The Mi family: grandmother Mya, daughter Layi Pon, and mother May.
 Two families of Mon refugees from Burma will soon move to Rossland thanks to the efforts of the West Kootenay Friends of Refugees (WKFR), a community group formed this summer by Rossland residents. Now WKFR will focus on raising funds to support the families for one year after they arrive in 2013.

"The families' applications for sponsorship have been accepted by Citizenship and Immigration Canada," WKFR member Rachael Roussin wrote in a recent press release. "Now the families will undergo extensive background checks, health exams and personal interviews," a process that is expected to last 18 months.

"Because Rossland is a family friendly community," Roussin wrote, "we wanted to sponsor a family rather than an individual. It was important to WKFR that the new residents would choose to stay in Rossland and contribute to the community. With their kids in school, there is a greater probability that the families will want to stay here as opposed to moving to an urban centre."

The Mon are a minority group with ancient roots in Burma. They are among several ethnic minorities who have suffered extreme persecution since a corrupt and brutal military dictatorship took control of Burma in 1962. Nearly fifty years later, the regime still adds daily to its long and bleak list of human rights abuses.

Gross mismanagement by Burma's despots led to student protests in 1988 that were repressed with bullets and beatings that took the lives of hundreds of civilians. The violence triggered widespread protests and the military killed thousands more "communist infiltrators." Martial law was declared and the 1974 Constitution was swept away under the State Law and Order Restoration Council (SLORC), an acronym that now conjures images of murder and torture.

In 1989 the military government changed Burma's name to "Myanmar" and moved towards restoring a revised constitution. Multiparty elections were held in May, 1990, and the National League for Democracy (NLD) won a landslide victory despite having its two leaders, U Tin U and Aung San Suu Kyi — the daughter of national hero Aung San — held under house arrest for a year prior to the election.

But the military wouldn't allow the People's Assembly to convene and kept the NLD's leaders under house arrest.

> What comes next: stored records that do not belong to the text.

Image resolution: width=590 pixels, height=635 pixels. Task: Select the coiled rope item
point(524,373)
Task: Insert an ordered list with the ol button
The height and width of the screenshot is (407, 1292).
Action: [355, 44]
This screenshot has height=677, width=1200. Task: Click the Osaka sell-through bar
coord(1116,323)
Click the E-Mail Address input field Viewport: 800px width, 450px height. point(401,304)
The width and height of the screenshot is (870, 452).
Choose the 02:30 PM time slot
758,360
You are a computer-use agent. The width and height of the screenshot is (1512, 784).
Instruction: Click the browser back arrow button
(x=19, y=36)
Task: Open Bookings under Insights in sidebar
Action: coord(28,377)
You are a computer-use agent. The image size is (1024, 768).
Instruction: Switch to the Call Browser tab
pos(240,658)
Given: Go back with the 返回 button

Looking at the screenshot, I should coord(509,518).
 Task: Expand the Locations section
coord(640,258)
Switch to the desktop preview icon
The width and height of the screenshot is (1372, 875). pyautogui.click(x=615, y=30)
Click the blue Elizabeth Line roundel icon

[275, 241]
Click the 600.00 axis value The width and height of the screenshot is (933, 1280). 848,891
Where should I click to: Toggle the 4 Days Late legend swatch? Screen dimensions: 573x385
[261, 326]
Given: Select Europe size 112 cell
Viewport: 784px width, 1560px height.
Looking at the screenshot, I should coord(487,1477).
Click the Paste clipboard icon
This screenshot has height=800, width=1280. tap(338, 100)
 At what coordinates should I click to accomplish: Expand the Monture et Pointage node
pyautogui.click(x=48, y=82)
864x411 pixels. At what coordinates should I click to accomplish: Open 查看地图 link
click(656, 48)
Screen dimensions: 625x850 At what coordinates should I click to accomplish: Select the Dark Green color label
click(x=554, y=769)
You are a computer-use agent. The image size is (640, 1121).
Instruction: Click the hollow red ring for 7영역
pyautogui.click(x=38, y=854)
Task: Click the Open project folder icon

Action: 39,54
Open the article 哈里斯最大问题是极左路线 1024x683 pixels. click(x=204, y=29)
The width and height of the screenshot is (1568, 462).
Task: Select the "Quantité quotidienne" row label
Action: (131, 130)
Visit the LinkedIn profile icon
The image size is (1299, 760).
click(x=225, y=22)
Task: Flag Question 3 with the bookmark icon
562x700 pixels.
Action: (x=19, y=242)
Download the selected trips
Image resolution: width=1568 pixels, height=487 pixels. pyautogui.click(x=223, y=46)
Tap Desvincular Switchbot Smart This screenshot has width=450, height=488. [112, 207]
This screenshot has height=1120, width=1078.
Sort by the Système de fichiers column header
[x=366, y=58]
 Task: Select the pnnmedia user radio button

Since that time, little has changed: the military use fear and violence to exert their power as they sell Burma's rich resources to foreign investors. Many people have fled the terrible regime and live in refugee camps in Thailand or Malaysia.

Both families the WKFR have sponsored currently live in refugee camps in Malaysia. The Mi family has been there since October 2006, and the Ma family arrived in December, 2010.

Life is not easy as a refugee, even beyond the day-to-day difficulties of any refugee camp. Malaysian gangs target refugees and there is no chance of settling in Malaysia. Returning to Burma, a land of thousands of political prisoners, is impossible for fear of arrest and further persecution based on ethnicity.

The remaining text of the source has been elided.